- _WHAT IS EXPECTED_:
Exact reproduction of all the entries is required, without any of their pictures.
======== TASK INPUTS ========
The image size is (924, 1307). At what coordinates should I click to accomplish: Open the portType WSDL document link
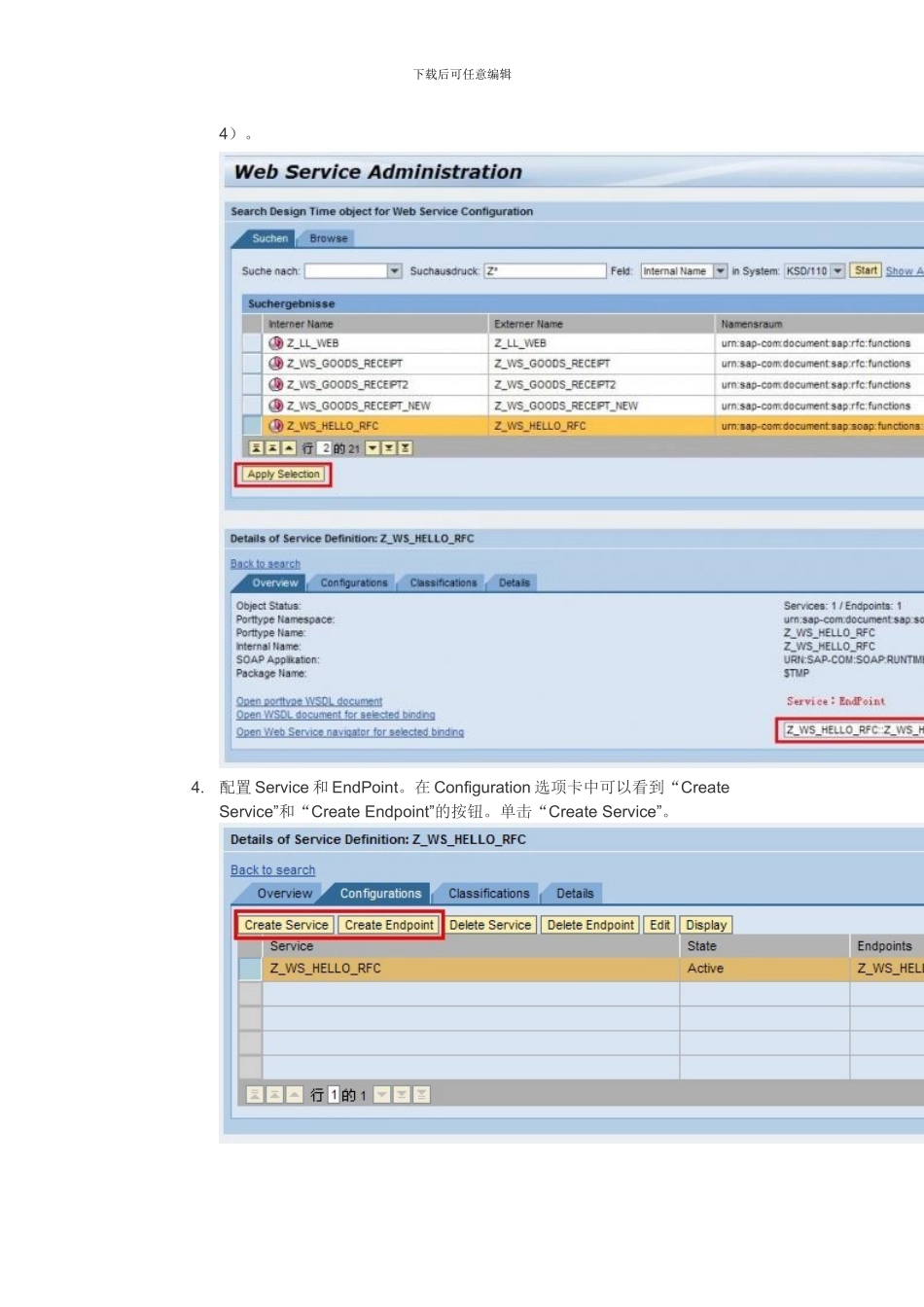pos(309,701)
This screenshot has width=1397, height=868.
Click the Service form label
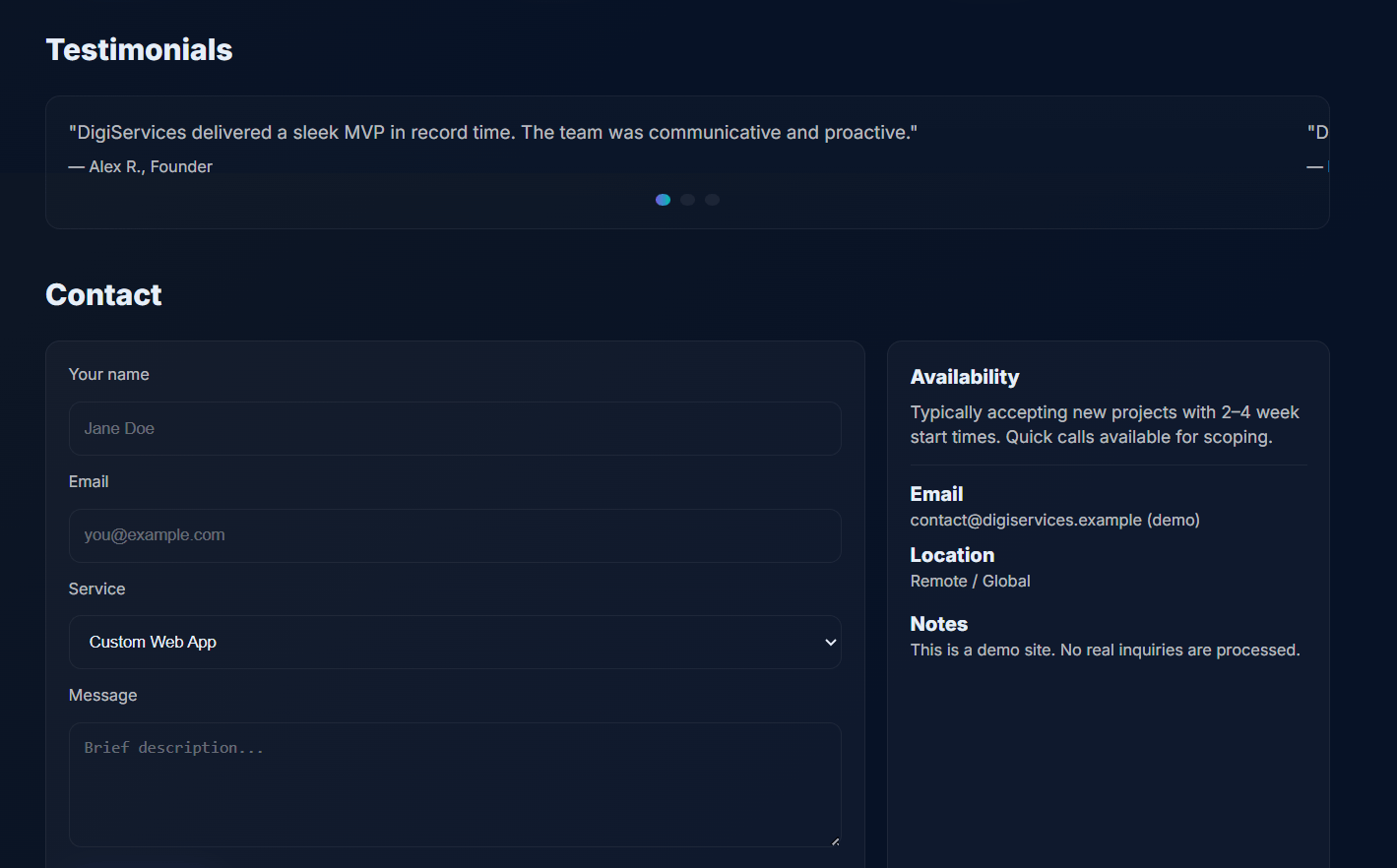coord(96,589)
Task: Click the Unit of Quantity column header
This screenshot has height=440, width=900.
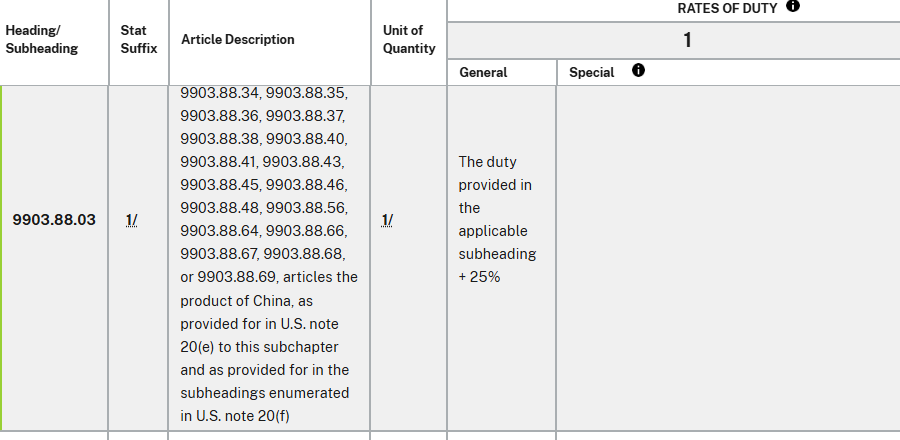Action: click(409, 39)
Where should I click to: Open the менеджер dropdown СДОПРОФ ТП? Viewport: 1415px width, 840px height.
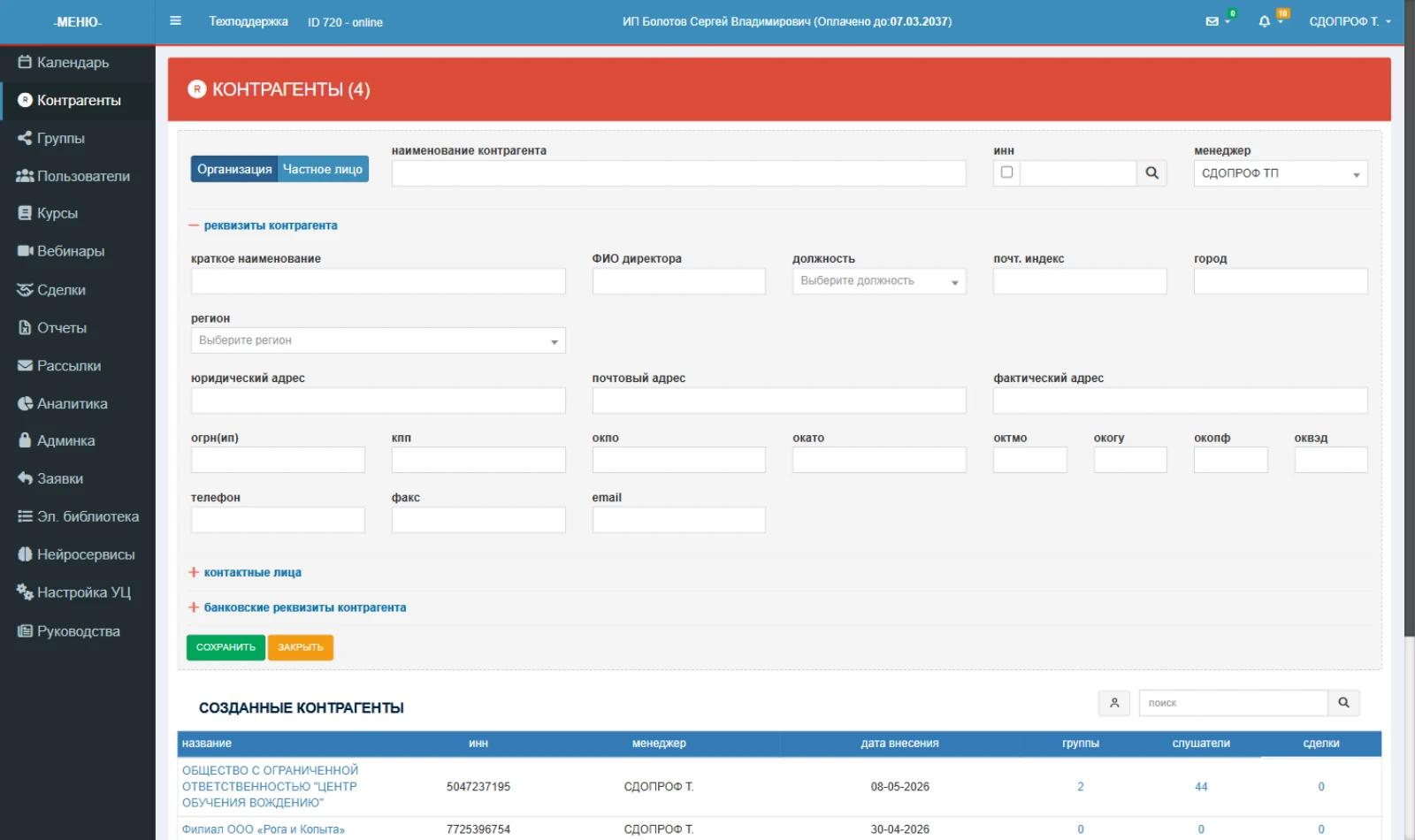tap(1281, 173)
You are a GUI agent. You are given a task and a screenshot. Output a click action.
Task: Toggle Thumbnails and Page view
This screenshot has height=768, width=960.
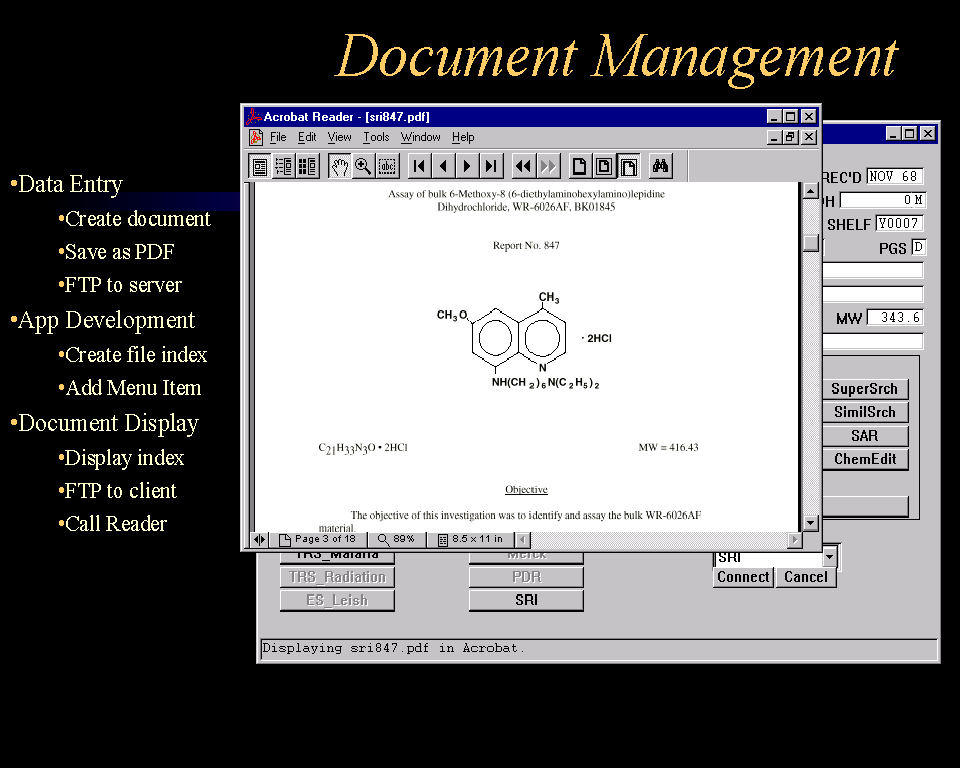tap(307, 166)
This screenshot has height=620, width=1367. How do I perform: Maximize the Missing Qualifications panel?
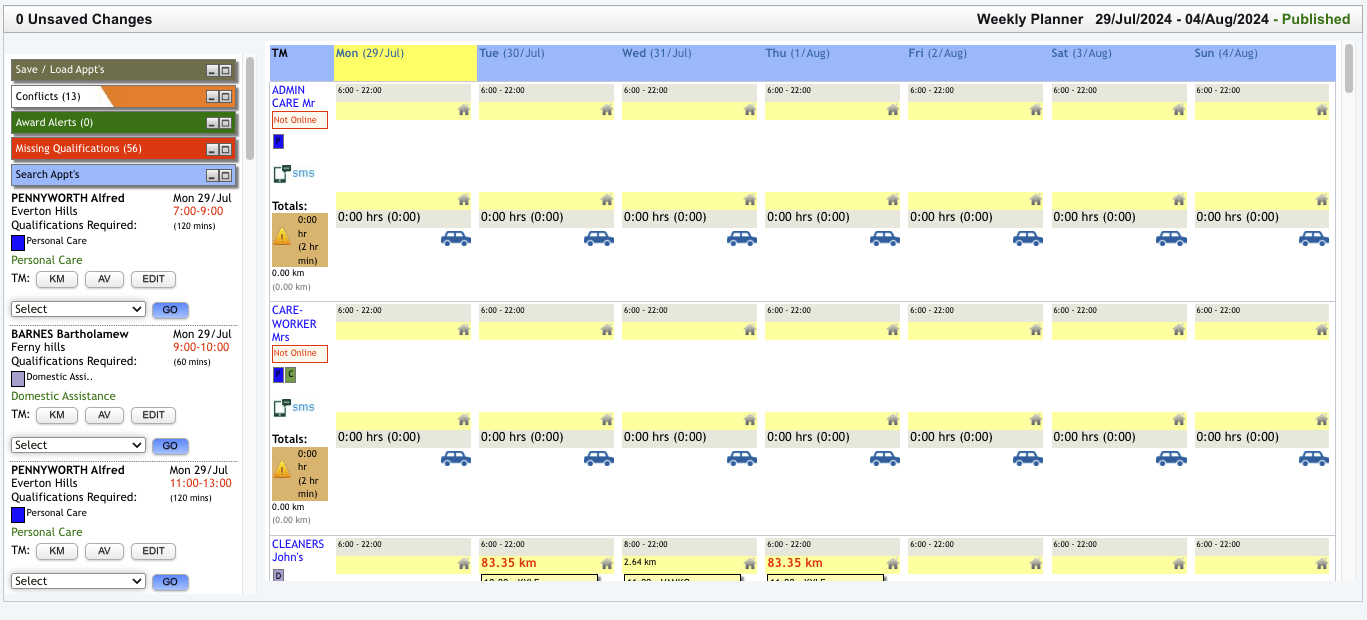(226, 149)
========
- _EXERCISE OUTPUT_:
The image size is (924, 1307). At what coordinates should I click to accomplish: Open the portType WSDL document link
pos(309,701)
This screenshot has width=1397, height=868.
Click the Service form label
coord(96,589)
Task: Click the Unit of Quantity column header
This screenshot has height=440, width=900.
Action: click(409, 39)
Where should I click to: Open the менеджер dropdown СДОПРОФ ТП? Viewport: 1415px width, 840px height.
tap(1281, 173)
You are a GUI agent. You are given a task and a screenshot. Output a click action.
Task: Toggle Thumbnails and Page view
This screenshot has height=768, width=960.
tap(307, 166)
This screenshot has height=620, width=1367. How do I perform: Maximize the Missing Qualifications panel?
(226, 149)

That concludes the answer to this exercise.